I’ve heard that mang da essence is so powerful it has to be added to dishes as a droplet on the end of a toothpick. The store-bought nam prik contains only 1% essence, but it permeated my nostrils from the moment I opened the jar. I could feel it in my nose and mouth, like alcohol or the powerful musk of a stink bug, which it probably shares more than a few molecules with. The Greek poet Sappho described her love for another woman not as bittersweet but “sweetbitter” (glukúpikron). That’s how I would describe the initial scent of mang da: sweetbitter.
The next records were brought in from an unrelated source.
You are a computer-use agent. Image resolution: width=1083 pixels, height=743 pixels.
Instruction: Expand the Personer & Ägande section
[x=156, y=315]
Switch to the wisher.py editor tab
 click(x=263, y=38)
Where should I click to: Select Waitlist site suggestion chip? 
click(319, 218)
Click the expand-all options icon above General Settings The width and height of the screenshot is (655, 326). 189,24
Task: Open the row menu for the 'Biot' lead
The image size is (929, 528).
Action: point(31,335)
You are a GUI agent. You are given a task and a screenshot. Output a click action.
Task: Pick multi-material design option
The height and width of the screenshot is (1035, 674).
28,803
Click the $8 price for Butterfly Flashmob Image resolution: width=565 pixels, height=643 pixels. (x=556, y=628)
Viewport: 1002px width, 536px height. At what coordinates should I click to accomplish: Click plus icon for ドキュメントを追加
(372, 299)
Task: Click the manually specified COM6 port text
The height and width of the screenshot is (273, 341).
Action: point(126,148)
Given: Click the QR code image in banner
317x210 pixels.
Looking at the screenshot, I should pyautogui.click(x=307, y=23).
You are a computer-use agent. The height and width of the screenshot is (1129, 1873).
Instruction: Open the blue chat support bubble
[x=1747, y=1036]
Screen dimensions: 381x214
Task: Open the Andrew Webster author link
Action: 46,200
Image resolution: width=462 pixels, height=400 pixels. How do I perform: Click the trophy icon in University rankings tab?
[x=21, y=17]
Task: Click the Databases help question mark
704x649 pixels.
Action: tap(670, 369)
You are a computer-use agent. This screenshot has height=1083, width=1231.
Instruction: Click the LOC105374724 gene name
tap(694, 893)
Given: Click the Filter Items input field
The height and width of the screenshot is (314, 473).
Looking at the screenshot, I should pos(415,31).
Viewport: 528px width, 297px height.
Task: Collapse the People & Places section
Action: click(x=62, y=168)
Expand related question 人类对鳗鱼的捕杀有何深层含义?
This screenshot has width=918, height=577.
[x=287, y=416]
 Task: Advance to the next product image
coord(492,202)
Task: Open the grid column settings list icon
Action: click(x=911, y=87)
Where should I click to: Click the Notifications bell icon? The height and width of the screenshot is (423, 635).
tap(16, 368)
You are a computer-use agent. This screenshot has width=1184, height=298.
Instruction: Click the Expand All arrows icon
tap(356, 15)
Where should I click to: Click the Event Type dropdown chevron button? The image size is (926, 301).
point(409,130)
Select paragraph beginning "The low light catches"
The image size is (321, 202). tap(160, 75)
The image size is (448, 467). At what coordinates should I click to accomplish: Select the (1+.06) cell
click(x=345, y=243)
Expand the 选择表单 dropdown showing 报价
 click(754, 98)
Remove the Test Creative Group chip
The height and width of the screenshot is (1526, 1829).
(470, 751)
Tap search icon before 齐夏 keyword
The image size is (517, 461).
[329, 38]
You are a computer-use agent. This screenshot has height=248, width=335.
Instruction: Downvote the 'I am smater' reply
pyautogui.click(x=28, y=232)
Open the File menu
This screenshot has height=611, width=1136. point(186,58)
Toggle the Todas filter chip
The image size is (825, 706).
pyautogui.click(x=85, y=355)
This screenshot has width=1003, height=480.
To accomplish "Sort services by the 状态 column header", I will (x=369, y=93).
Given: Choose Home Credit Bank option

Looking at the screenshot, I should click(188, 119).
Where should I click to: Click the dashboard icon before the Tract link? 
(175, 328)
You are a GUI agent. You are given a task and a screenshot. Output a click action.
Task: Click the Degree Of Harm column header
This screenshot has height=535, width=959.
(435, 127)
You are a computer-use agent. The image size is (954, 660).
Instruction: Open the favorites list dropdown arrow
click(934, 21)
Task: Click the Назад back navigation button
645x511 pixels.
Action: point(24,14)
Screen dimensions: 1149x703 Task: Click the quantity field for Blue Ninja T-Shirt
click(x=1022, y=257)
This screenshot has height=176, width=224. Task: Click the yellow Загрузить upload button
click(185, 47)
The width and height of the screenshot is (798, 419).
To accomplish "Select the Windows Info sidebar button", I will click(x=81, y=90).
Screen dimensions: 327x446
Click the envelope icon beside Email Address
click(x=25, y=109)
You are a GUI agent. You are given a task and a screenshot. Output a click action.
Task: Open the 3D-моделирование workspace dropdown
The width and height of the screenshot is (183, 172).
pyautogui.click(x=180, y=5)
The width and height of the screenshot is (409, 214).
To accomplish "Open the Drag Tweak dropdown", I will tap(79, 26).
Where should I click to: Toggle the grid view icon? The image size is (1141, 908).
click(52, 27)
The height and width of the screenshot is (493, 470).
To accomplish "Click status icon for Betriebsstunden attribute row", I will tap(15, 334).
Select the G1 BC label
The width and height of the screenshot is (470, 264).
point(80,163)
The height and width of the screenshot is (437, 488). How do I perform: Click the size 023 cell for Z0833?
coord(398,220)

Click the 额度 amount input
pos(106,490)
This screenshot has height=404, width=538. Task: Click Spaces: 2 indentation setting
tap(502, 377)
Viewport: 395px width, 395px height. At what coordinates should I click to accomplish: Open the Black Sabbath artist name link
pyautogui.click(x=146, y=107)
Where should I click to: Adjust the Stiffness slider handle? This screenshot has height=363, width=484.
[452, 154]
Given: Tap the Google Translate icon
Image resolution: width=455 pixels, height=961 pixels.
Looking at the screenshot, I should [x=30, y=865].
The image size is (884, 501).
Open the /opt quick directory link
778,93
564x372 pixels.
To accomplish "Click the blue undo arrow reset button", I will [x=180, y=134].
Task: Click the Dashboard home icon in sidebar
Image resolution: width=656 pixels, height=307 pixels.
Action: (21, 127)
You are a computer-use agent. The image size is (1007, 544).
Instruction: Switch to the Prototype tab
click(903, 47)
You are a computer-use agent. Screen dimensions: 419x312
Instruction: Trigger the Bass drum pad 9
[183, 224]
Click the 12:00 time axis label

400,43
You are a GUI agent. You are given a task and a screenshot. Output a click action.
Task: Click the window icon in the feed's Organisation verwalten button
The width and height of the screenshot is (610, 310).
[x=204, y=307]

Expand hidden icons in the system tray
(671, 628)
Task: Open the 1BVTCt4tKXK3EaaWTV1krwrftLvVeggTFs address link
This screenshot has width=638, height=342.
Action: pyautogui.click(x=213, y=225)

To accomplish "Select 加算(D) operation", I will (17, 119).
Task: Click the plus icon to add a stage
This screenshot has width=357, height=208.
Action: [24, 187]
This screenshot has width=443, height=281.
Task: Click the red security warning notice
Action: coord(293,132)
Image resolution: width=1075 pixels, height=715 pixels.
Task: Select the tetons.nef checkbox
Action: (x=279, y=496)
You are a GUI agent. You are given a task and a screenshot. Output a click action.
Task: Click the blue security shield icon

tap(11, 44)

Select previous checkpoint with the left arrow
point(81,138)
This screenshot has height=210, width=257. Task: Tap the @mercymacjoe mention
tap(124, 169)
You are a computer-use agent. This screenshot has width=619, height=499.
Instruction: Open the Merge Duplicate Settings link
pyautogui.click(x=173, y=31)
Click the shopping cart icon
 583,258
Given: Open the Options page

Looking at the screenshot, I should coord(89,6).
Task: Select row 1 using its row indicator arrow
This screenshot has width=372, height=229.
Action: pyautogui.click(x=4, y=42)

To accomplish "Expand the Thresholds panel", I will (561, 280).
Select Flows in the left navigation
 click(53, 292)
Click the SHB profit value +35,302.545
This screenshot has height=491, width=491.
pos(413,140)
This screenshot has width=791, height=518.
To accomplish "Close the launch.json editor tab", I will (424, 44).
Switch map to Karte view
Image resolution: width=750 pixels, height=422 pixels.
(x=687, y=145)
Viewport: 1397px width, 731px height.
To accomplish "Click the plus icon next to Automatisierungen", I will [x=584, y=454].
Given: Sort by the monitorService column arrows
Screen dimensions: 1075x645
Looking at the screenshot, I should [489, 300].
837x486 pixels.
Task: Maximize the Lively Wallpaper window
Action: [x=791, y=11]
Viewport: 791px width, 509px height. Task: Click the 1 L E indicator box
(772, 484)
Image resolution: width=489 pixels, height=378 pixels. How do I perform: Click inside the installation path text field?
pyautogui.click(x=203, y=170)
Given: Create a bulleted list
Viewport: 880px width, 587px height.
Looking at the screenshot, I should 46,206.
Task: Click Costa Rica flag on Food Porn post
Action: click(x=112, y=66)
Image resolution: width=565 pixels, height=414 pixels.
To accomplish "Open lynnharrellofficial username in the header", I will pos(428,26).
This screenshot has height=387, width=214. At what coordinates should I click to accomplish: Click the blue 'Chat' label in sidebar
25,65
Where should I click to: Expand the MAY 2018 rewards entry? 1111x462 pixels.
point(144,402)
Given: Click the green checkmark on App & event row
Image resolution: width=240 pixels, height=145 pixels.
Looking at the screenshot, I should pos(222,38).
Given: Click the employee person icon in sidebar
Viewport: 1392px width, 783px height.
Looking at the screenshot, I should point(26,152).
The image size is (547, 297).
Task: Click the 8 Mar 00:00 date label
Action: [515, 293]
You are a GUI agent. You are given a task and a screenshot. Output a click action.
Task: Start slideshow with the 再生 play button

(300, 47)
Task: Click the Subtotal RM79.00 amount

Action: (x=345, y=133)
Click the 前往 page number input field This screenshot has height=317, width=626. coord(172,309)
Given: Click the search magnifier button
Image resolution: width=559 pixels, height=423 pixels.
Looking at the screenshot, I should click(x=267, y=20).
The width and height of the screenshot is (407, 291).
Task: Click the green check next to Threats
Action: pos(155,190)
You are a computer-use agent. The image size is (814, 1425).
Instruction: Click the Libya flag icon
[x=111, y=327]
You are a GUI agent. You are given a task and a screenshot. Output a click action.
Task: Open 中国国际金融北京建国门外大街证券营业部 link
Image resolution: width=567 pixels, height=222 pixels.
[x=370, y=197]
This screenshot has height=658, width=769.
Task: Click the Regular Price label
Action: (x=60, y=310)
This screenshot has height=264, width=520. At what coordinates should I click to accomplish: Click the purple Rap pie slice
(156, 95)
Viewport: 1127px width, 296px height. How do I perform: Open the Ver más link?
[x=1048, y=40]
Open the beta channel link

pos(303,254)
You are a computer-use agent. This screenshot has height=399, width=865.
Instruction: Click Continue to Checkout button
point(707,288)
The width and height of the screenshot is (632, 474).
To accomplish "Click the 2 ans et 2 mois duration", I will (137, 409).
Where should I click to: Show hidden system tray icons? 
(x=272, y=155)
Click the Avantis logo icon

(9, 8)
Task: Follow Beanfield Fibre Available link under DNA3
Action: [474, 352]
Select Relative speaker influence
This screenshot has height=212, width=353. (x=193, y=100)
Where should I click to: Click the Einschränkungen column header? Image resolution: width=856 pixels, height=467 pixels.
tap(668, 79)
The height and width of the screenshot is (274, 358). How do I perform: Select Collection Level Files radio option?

And it smells exactly how it tastes. There are two competing flavors, as though you had decided to eat two different jellybeans together: one fruit, one licorice. I was reminded of sweet anise or tarragon on the one hand, pear or green apple on the other. The flavor seems to linger with a hint of a cooling sensation, like mint or Szechuan pepper.

Of the two water bug chili sauces, the store-bought has a more overpowering flavor of water bug, perhaps to be expected from an artificial extract. The store-bought nam prik is also softer, redder and much sweeter than the homemade, even after I added sugar. In my opinion the sugar isn’t necessary, since mang da has a lot of sweetness on its own. Amplified with garlic and chilies, it is flowery, insistent, incongruous. Triumphant.

Homer wrote that ambrosia, the edible perfume of the gods, sprang from the earth and was carried to Olympus by doves. Perhaps this was a clerical error, and he meant to say “giant water bugs.”IMG_7459


* You may find แมงดา transliterated mangda or maeng da (which to my eyes is closest to the actual pronunciation), but mang da is the most common. The word can also mean horseshoe crab, another quirky invertebrate eaten in Thailand.